**Что нужно сделать:** Продолжи отрывок воспоминаний о В. В. Розанове, начиная сразу после его последнего предложения.

**Отрывок:**

──────────────────────────────

Будьте светлы духом (Воспоминания о В. В. Розанове) - Татьяна Васильевна Розанова
Наша вся семья его очень жалела. Его положение было просто ужасное, — молодой офицер с маленьким ребенком на руках. Он продолжал у нас бывать, часто брал меня на руки (мне было лет семь), и помню, как он мне рисовал все одни и те же маленькие деревянные домики, неказистый забор, за забором — яблоня, а из трубы идет дым.
Затем он уехал на Кавказ, на свою родину, с ребенком. Помню, как мы на нескольких извозчиках всей семьей его провожали. Помню, как я потихонечку там горько плакала, жалея, что он уезжает. Через некоторое время он прислал нам свою фотографию, где он был снят уже в генеральском мундире с прелестным курчавым ребенком. На обороте фотографии была длинная надпись, но содержания ее не помню. Эта фотография до последнего времени хранилась у меня, но потом я испугалась, что он снят с генеральскими эполетами старой царской армии и я уничтожила ее, о чем теперь очень жалею.
Раза два бывала у нас вдова Достоевского, Анна Григорьевна, в черном шелковом платье, с наколкой на голове и лиловым цветком. Представительная, красивая; она просила отца написать рецензию на роман дочери: «Больные девушки». Но папа нашел роман бледным сколком с Достоевского и бездарным, и не написал рецензию. Анна Григорьевна жаловалась на дочь, что она ее замучила, и она хочет уйти в богадельню. Я тогда удивлялась этому.
Вспоминаю нашу знакомую, Фрибис. У нее были две дочери — Вера и Надя. Фрибис была крестной матерью моих сестер — Веры, Вари и Нади. Дочь ее, Надя, бывала у нас чаще, одна, — и брала меня с собой гулять по прилегающим к нашему дому улицам. Она мне очень нравилась, она была хорошенькая блондинка, очень изящная. С ней мы останавливались у красивых витрин, особенно я любила останавливаться около табачных лавчонок, где были в окнах выставлены нелепые, блестящие открытки, а также маленькие бутафорские колечки с красненькими стеклянными камешками. Мне очень они нравились, и я просила Надю, чтобы она купила мне такое колечко. И она мне купила. Через некоторое время я узнала, что она покончила с собой. Никто так и не узнал причины ее смерти. Об этой истории, как я понимаю, написал мой отец статью «О самоубийствах», которую я прочла только в этом году, в сборнике «Самоубийство», М., кн-во «Заря», 1911 г.

──────────────────────────────

**Исходные данные:**

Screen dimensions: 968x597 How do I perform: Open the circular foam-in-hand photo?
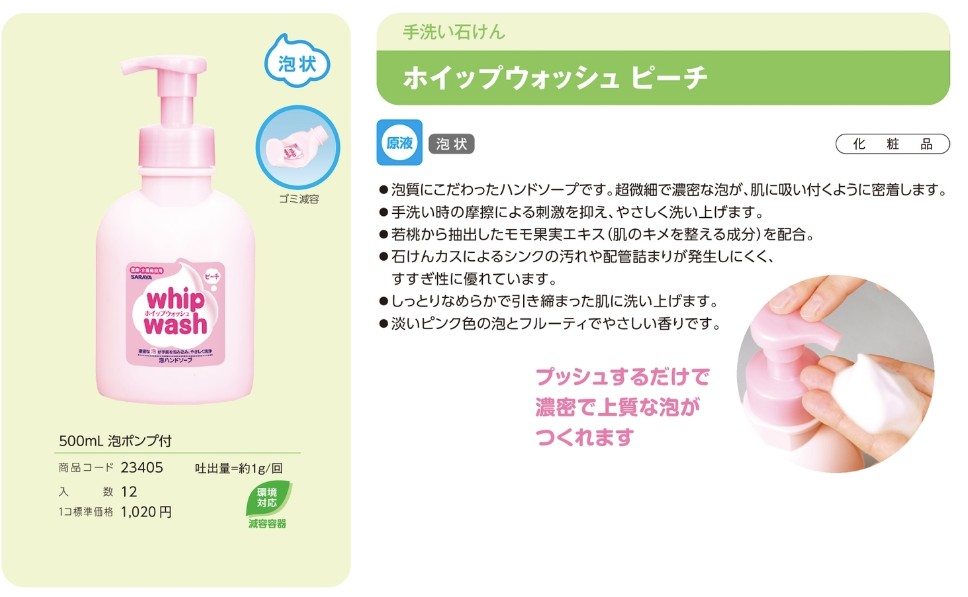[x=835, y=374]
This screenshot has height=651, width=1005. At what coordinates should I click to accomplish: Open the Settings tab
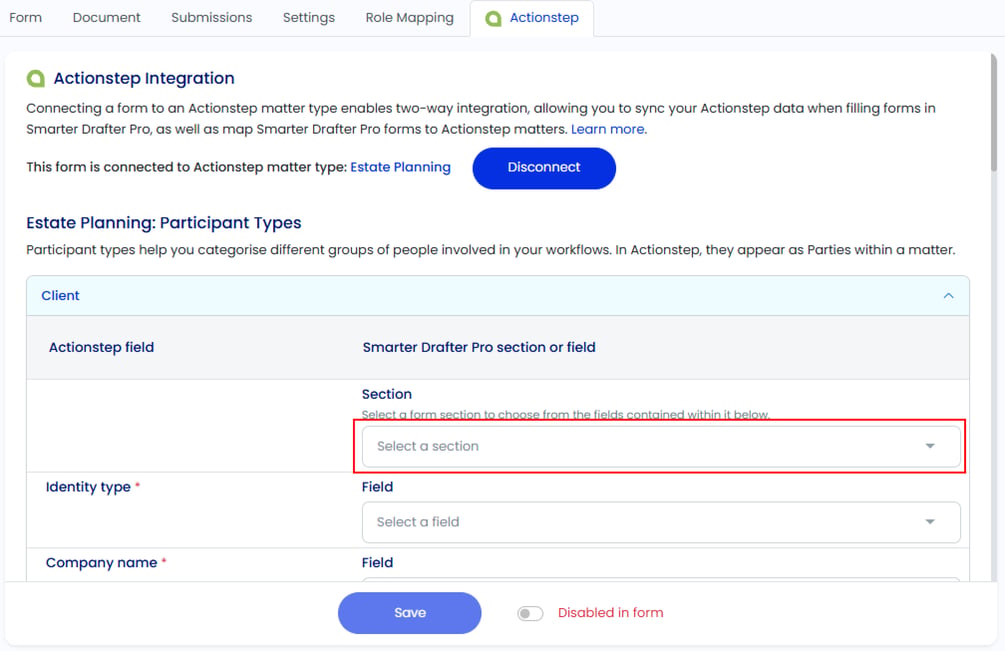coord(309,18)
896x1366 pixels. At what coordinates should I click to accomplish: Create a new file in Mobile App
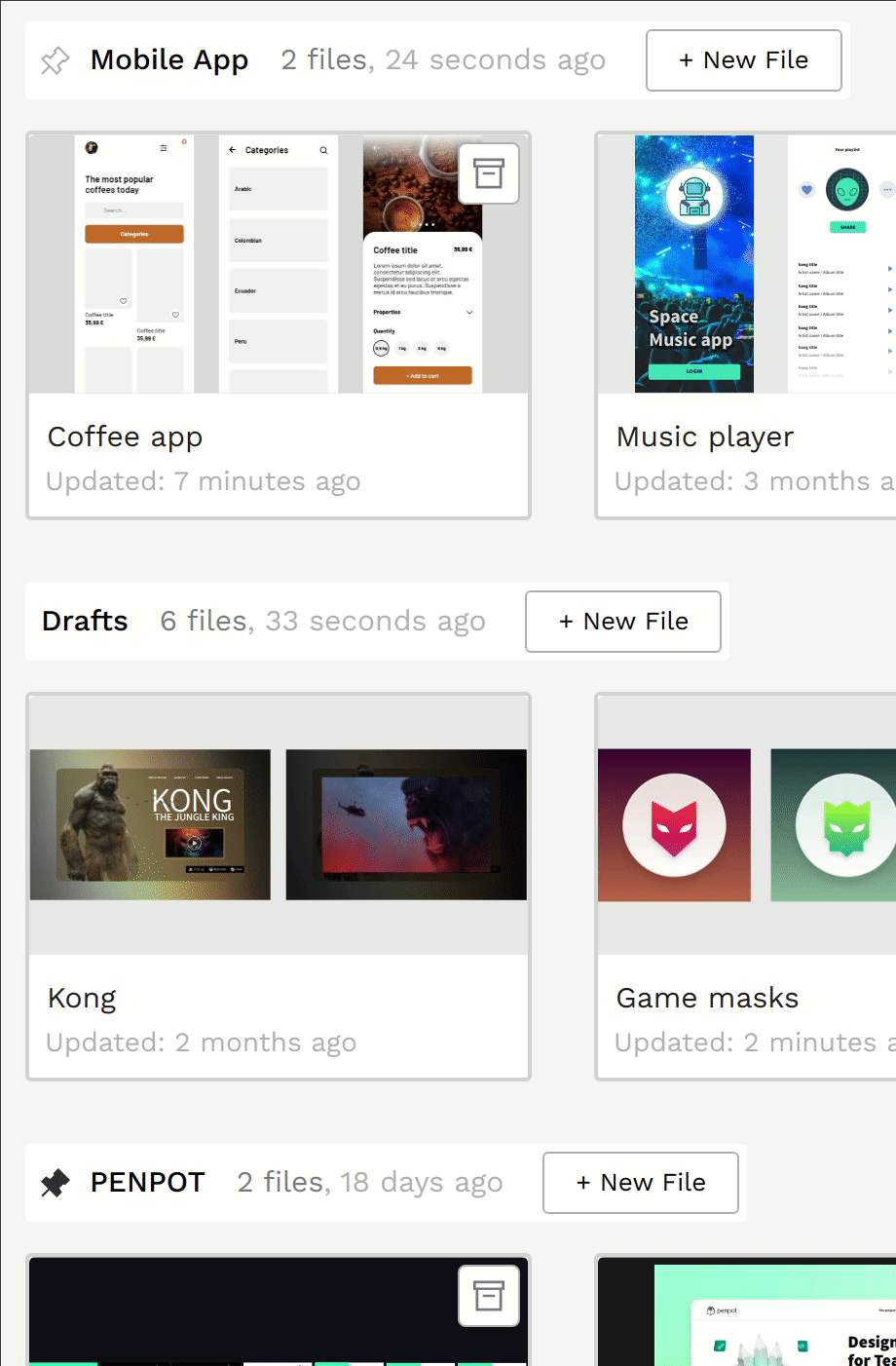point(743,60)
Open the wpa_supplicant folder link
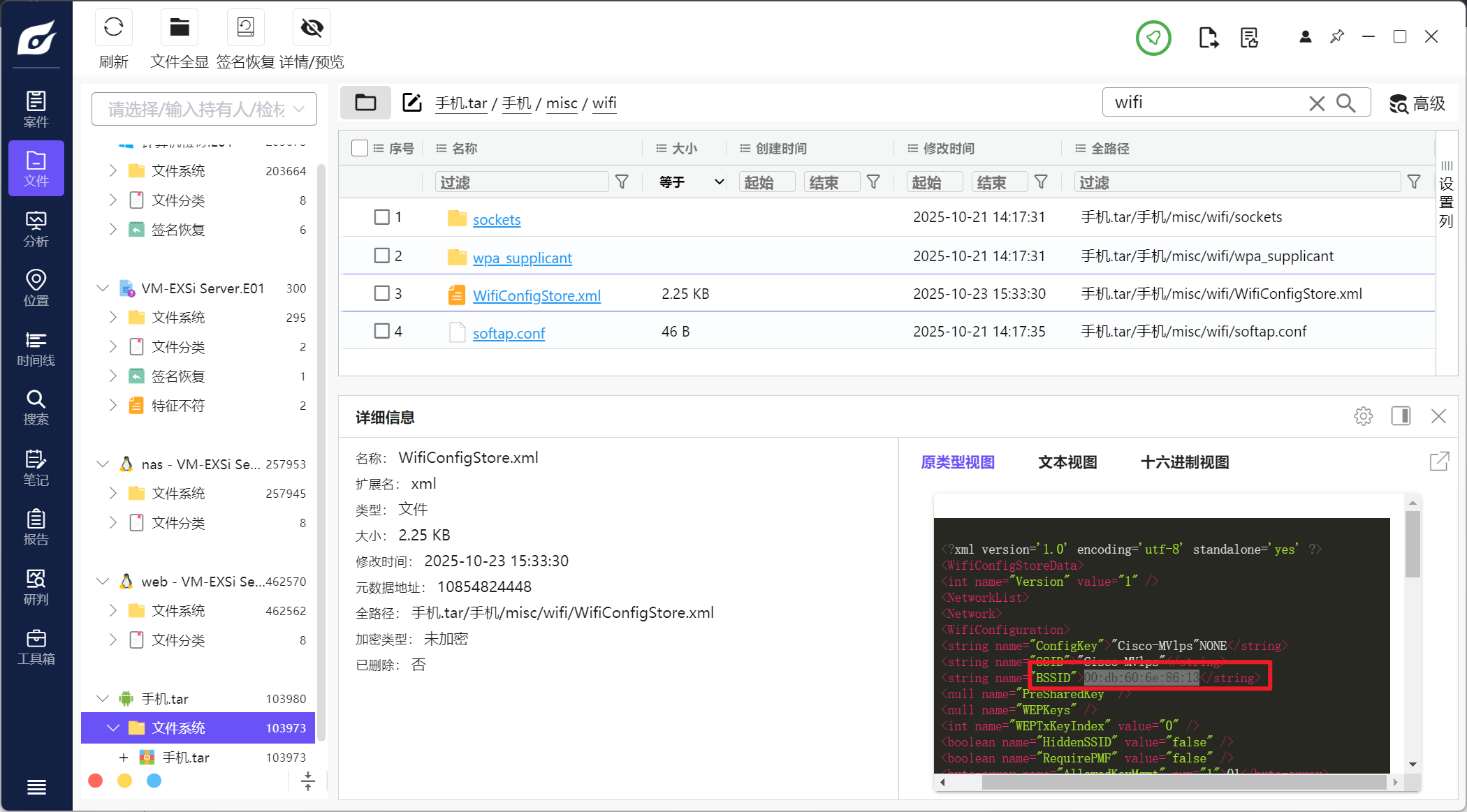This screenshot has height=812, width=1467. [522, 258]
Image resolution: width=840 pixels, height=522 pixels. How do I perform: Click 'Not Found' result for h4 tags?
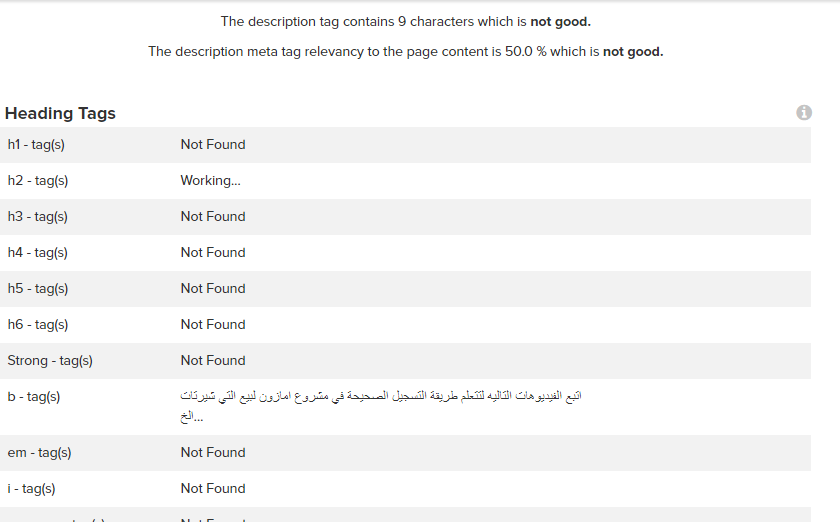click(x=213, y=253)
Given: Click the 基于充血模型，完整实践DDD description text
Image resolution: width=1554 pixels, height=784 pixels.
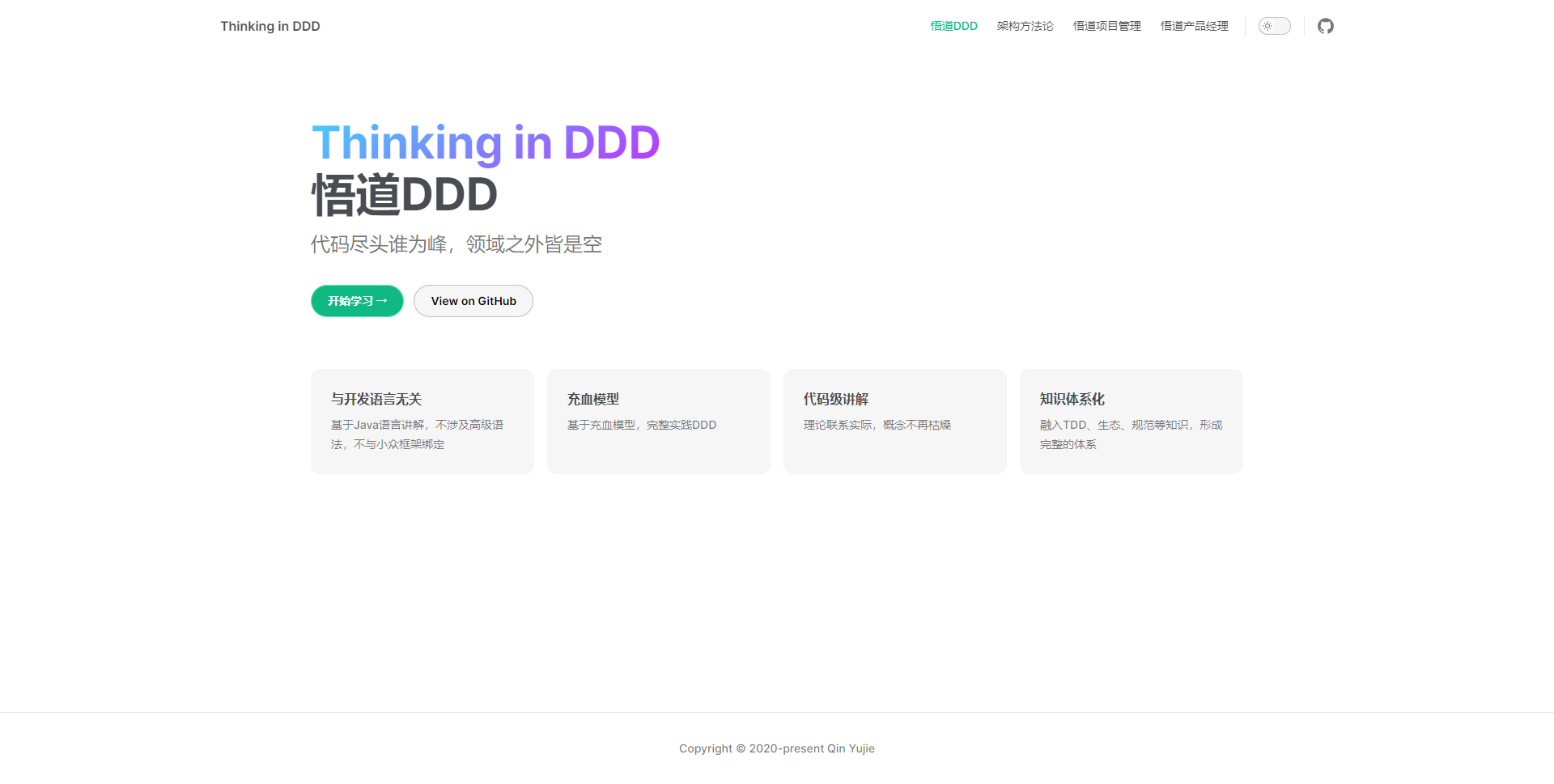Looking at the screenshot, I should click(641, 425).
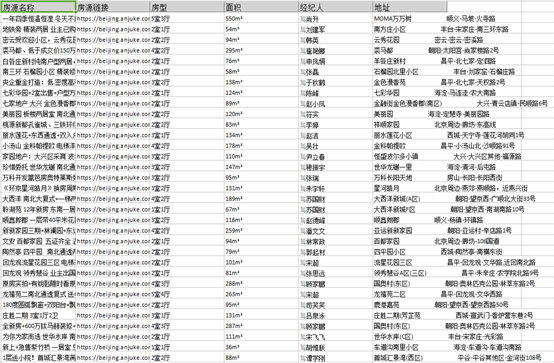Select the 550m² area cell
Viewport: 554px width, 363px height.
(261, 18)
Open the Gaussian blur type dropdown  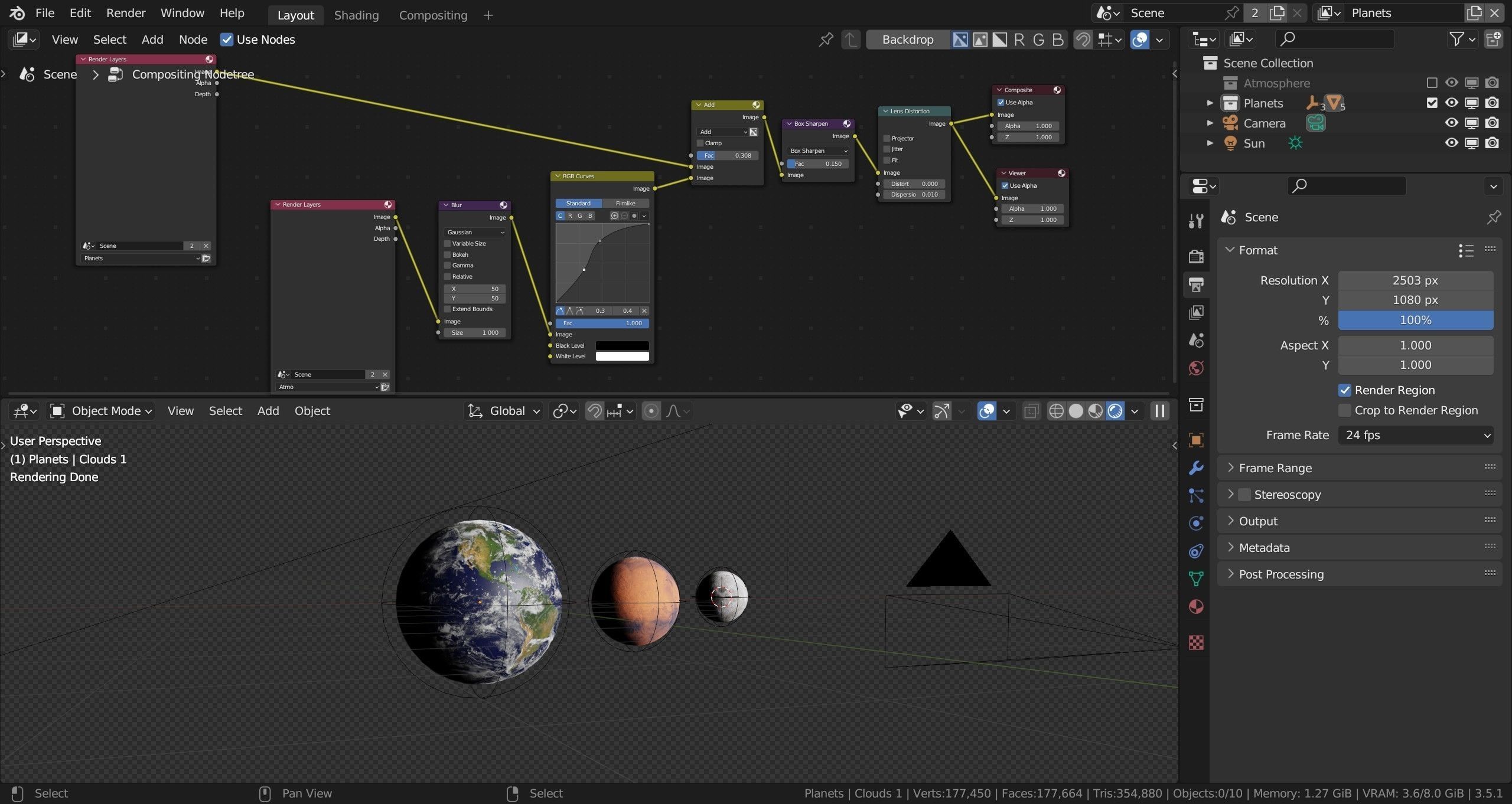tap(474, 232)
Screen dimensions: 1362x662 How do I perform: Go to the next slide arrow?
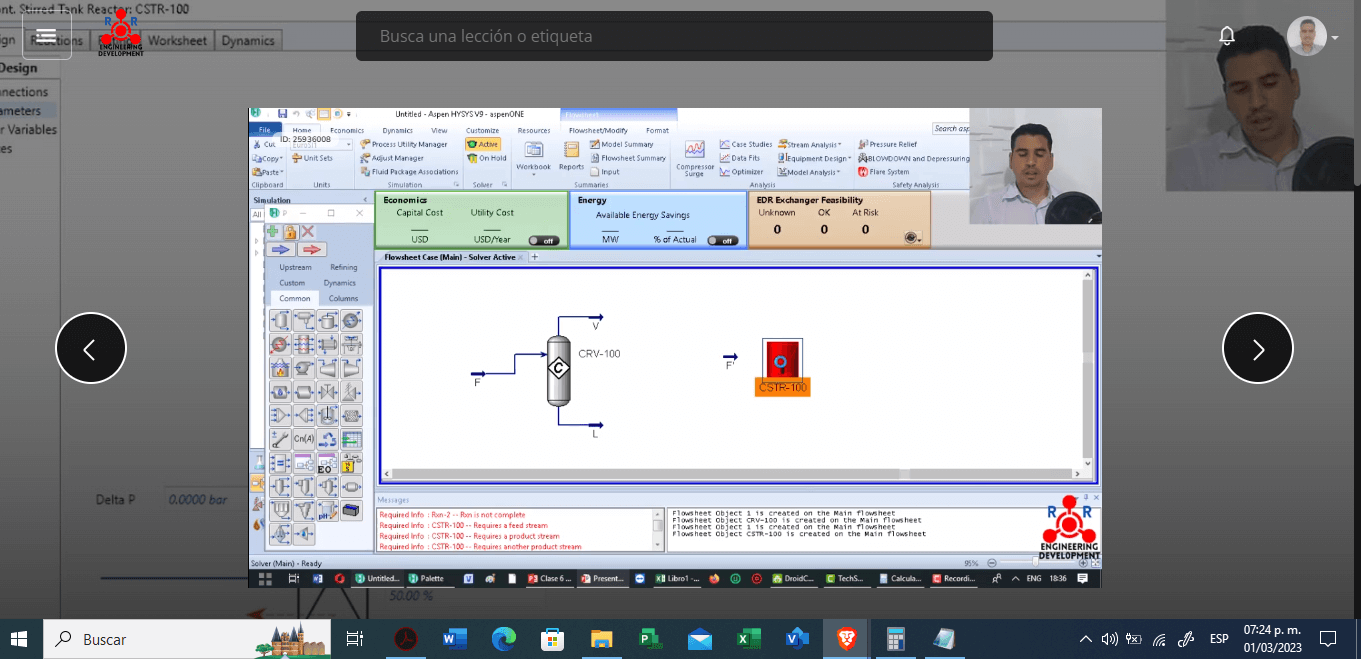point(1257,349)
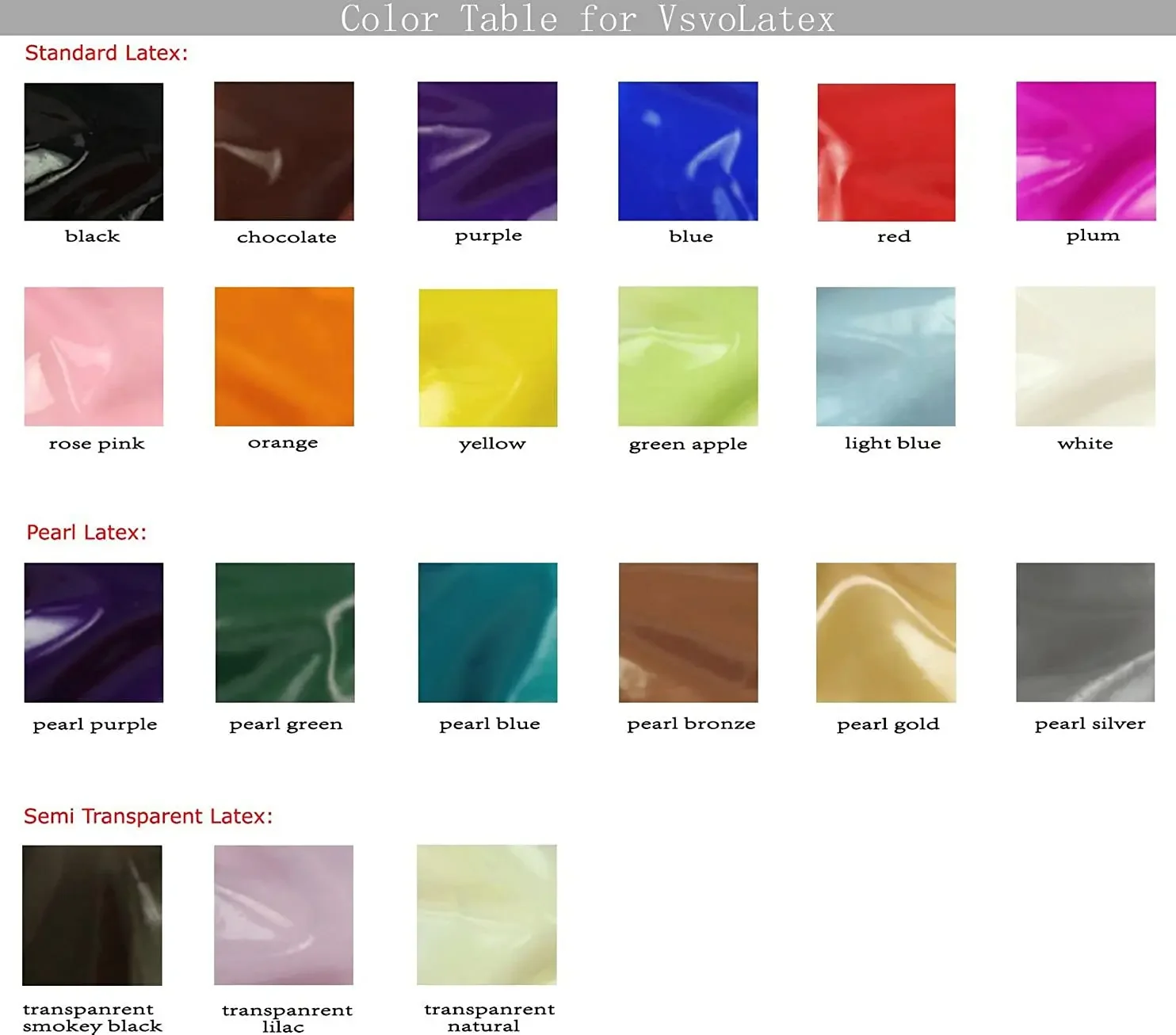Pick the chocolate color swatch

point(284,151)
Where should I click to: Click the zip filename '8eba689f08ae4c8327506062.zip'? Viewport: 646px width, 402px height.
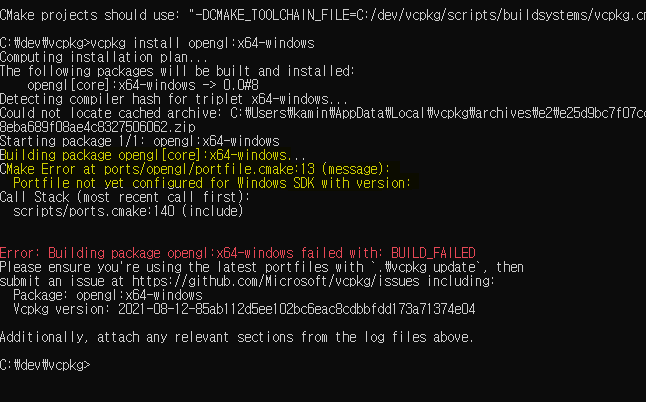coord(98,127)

──────────────────────────────

**Ожидаемый ответ:**
Другой печальный случай вспоминается мне: молодой человек, Зак, музыкант, приходил к нам играть на рояли, так как у него своего инструмента не было. Он готовился к поступлению в консерваторию. Однажды он к нам не пришел в назначенный час. Через несколько дней мы узнали, что он покончил с собой, выбросившись из окна. Причина была та, что по ограниченной процентной норме для евреев, он не попал в консерваторию. Это был довольно красивый, скромный и тихий молодой человек. Мы его очень, очень жалели и часто потом вспоминали.
Бывала у нас и семья Саранчиных. Это была богатая дама, вдова, с сыном Мишей и дочерью Марией. Они изредка у нас бывали. Вскоре мы услышали горестную весть, что эта молодая, красивая девушка, с огненно-рыжими волосами, внезапно заболела аппендицитом и после тяжелой операции умерла.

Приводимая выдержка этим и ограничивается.